- [TO DO]
Copy the data from the line containing "Given: Go to previous page via 上一版" through the line containing "Select the Search", replacing "Facebook" with "Instagram" and leaving everything else unchanged.

[Dataset excerpt]
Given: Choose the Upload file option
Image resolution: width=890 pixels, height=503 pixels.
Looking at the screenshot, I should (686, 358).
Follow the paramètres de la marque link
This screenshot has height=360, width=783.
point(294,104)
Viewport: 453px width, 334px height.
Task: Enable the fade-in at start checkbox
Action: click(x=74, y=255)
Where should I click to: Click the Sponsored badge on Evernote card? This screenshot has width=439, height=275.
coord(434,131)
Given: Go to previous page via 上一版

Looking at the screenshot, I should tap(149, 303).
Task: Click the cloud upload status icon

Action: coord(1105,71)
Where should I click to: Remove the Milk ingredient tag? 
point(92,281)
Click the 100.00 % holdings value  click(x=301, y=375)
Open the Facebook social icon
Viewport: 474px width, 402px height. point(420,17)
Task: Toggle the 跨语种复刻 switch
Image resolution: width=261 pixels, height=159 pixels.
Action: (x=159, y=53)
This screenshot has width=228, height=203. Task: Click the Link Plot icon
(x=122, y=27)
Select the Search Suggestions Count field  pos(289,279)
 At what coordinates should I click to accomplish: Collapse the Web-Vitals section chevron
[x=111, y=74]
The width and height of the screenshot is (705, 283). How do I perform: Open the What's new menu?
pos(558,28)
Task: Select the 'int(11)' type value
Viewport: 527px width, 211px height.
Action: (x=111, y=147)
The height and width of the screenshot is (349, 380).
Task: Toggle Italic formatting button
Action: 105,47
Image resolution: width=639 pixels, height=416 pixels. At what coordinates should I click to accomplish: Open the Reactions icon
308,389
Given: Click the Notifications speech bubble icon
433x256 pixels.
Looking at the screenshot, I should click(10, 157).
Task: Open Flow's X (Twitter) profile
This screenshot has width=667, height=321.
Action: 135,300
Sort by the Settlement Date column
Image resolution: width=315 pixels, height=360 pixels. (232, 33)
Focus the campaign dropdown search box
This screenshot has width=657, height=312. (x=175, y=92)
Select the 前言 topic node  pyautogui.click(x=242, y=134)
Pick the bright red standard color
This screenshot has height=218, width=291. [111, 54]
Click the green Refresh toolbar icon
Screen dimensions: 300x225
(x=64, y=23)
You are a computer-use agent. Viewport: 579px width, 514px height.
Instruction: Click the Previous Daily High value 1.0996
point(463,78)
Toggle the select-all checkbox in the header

- [PROBLEM SOLUTION]
Given: Go to previous page via 上一版

Looking at the screenshot, I should tap(149, 303).
Task: Click the cloud upload status icon

Action: coord(1105,71)
Where should I click to: Remove the Milk ingredient tag? 
point(92,281)
Click the 100.00 % holdings value  click(x=301, y=375)
Open the Instagram social icon
Viewport: 474px width, 402px height. point(420,17)
Task: Toggle the 跨语种复刻 switch
Image resolution: width=261 pixels, height=159 pixels.
Action: (x=159, y=53)
This screenshot has width=228, height=203. Task: Click the Link Plot icon
(x=122, y=27)
Select the Search Suggestions Count field  pos(289,279)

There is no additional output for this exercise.